Data alignment for speed: myth or reality? (2012) - bluetomcat
http://lemire.me/blog/archives/2012/05/31/data-alignment-for-speed-myth-or-reality/
======
nkurz
It's worth noting that Daniel was testing scalar loads and stores up to
64-bits (8B). Unaligned loads for 16B and 32B vectors can have slightly more
of a slowdown when they cross 64B cachelines. Unaligned stores across
cachelines are somewhat worse, but usually not enough to really hurt you.
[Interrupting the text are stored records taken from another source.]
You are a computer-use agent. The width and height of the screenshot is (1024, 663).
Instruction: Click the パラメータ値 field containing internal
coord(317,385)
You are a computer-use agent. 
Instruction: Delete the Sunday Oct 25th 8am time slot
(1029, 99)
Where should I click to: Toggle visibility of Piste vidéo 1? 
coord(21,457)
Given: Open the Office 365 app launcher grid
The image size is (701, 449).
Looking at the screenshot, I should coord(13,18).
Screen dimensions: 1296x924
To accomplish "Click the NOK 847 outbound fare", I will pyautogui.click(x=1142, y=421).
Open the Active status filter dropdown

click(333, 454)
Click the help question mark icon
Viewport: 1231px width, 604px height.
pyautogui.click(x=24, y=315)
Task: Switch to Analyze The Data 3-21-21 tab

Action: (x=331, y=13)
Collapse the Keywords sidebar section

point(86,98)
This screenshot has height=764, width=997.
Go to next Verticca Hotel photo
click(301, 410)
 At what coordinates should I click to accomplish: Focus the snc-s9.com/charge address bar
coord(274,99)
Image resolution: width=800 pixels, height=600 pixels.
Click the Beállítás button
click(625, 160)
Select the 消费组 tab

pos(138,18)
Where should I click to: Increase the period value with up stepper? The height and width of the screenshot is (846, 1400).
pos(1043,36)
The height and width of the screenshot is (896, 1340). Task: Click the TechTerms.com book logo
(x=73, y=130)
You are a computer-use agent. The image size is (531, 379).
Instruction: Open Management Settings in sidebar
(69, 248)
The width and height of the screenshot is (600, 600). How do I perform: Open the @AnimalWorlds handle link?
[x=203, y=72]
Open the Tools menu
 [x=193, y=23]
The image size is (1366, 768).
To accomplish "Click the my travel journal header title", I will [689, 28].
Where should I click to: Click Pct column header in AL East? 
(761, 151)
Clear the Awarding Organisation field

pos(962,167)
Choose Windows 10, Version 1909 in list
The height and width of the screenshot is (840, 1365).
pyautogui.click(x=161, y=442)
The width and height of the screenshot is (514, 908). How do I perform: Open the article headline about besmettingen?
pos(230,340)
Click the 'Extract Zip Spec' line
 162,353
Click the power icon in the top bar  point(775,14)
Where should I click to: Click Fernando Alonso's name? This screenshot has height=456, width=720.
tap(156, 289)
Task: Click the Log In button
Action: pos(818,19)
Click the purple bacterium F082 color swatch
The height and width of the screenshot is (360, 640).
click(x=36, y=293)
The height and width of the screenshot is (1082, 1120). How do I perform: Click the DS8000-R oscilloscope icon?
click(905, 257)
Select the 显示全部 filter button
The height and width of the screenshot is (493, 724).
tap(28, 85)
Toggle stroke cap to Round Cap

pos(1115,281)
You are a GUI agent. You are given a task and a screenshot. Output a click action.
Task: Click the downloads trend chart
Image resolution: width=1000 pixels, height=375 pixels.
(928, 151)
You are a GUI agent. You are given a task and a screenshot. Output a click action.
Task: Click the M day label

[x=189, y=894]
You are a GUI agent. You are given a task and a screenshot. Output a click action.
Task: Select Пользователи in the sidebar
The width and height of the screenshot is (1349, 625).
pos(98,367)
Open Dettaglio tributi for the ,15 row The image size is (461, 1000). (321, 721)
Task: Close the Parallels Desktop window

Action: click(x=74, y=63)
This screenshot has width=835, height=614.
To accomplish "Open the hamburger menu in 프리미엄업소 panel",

But _note bene_ , unaligned vector stores that cross 4K pageline boundaries
are so slow that they can destroy performance despite their rarity. Here's
what the Intel Architecture Optimization Guide has to say:

    
    
      11.6.3 Prefer Aligned Stores Over Aligned Loads
      There are cases where it is possible to align only a subset 
      of the processed data buffers. In these cases, 
      aligning data buffers used for store operations usually 
      yields better performance than aligning data 
      buffers used for load operations.
    
      Unaligned stores are likely to cause greater performance 
      degradation than unaligned loads, since there 
      is a very high penalty on stores to a split cache-line that 
      crosses pages. This penalty is estimated at 150 
      cycles. Loads that cross a page boundary are executed at 
      retirement. In Example 11-12, unaligned store 
      address can affect SAXPY performance for 3 unaligned 
      addresses to about one quarter of the aligned 
      case.
    

[http://www.intel.com/content/dam/www/public/us/en/documents/...](http://www.intel.com/content/dam/www/public/us/en/documents/manuals/64-ia-32-architectures-
optimization-manual.pdf)

------
mjevans
At a glance this appears to be running linear reads of memory with different
alignments and performing the same work. Thus the only difference between the
two for any algorithm which fits within (even L1 cache in this case) would be
a single additional memory read.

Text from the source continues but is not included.